[Collected data]
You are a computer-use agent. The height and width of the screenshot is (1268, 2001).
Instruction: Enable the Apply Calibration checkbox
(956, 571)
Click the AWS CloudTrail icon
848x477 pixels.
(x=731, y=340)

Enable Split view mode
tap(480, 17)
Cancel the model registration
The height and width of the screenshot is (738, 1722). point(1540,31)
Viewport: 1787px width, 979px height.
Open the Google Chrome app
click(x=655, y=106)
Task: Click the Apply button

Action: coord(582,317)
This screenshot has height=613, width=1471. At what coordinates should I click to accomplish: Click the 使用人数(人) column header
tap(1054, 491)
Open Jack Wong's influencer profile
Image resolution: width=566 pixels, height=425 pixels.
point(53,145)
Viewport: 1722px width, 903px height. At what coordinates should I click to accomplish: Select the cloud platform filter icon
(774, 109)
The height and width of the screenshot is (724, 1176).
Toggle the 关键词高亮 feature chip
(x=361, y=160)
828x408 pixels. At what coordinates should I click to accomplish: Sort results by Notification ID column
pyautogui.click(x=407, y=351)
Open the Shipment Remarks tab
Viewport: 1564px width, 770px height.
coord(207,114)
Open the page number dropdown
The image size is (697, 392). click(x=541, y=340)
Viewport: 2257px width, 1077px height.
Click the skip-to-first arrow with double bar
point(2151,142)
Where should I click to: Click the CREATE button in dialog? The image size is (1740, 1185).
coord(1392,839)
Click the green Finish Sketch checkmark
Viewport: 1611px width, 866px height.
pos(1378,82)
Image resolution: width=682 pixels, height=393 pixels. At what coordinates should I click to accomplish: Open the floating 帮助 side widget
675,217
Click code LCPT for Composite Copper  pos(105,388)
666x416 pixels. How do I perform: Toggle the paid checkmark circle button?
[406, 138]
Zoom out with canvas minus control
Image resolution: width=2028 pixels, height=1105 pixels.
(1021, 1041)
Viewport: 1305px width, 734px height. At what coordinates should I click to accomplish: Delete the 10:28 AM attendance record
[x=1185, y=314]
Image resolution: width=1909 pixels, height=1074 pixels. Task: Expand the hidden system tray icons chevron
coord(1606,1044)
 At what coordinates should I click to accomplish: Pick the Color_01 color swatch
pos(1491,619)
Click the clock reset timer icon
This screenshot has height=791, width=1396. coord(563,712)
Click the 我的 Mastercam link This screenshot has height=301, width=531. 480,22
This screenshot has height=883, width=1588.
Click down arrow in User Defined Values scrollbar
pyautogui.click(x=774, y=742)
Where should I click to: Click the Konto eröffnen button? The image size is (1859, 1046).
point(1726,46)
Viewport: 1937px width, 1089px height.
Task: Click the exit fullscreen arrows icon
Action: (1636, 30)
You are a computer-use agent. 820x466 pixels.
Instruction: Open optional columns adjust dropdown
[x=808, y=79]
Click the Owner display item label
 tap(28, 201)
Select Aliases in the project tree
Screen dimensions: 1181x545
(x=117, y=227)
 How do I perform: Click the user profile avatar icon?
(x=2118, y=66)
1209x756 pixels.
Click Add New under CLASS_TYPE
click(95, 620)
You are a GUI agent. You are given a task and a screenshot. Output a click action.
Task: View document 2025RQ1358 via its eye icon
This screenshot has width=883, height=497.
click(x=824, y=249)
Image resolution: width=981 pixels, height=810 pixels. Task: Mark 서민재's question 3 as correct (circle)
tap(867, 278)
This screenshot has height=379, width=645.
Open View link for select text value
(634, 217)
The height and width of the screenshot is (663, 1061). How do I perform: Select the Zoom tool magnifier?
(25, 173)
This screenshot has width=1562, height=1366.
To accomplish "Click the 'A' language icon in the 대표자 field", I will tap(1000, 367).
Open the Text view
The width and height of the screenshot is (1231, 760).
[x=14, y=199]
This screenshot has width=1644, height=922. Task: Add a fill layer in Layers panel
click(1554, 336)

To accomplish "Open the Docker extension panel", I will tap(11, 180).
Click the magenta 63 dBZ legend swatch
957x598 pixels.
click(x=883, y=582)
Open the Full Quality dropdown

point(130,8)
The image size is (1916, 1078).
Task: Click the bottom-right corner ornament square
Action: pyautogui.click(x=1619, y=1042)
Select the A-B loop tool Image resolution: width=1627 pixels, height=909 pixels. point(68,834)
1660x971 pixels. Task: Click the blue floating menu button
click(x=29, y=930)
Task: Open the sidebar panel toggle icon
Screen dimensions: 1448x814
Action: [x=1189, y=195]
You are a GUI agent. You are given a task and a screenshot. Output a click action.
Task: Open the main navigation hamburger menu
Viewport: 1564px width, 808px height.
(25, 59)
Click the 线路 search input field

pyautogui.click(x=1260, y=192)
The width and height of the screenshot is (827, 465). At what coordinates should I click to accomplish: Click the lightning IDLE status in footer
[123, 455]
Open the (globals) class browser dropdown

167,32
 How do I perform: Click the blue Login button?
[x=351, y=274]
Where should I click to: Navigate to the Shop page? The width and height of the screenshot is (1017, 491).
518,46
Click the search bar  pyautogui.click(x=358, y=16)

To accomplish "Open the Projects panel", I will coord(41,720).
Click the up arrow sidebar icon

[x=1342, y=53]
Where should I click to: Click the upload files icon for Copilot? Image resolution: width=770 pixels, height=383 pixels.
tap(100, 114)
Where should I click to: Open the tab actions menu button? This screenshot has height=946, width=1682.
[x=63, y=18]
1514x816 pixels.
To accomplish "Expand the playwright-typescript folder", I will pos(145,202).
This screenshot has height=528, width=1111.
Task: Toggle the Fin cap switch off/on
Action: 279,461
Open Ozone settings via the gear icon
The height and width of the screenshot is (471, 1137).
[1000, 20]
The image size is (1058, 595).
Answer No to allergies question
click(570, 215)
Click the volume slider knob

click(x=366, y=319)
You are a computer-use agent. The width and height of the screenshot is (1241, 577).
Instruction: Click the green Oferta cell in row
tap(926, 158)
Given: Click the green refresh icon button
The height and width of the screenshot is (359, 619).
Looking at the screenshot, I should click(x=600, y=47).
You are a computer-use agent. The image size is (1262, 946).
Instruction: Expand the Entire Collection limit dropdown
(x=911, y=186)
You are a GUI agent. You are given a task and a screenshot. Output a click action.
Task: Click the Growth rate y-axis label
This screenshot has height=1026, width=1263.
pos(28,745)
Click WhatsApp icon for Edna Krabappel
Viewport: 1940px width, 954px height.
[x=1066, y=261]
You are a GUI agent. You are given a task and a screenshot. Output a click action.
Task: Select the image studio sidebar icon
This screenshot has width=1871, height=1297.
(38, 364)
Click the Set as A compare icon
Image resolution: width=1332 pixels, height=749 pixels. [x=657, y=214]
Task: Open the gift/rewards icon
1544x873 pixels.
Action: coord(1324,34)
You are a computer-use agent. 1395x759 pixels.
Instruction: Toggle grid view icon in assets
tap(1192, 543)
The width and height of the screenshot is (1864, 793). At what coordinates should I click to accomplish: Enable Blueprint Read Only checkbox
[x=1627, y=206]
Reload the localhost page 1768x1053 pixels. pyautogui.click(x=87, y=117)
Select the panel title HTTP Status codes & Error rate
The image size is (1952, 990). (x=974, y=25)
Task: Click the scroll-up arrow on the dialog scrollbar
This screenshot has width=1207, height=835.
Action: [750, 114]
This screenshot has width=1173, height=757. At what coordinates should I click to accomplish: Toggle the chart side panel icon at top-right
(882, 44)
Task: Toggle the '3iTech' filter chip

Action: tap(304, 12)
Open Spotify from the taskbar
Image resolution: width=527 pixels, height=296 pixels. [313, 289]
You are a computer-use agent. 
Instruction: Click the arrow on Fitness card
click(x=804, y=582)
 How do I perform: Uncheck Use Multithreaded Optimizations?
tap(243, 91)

- **Exercise objective**
Every line that holds the word "computer" should be copied from the records above.

- **Written answer**
You are a computer-use agent. The height and width of the screenshot is (1268, 2001).
You are a computer-use agent. 820x466 pixels.
You are a computer-use agent. The width and height of the screenshot is (1241, 577).
You are a computer-use agent. The image size is (1262, 946).
You are a computer-use agent. 1395x759 pixels.
You are a computer-use agent. 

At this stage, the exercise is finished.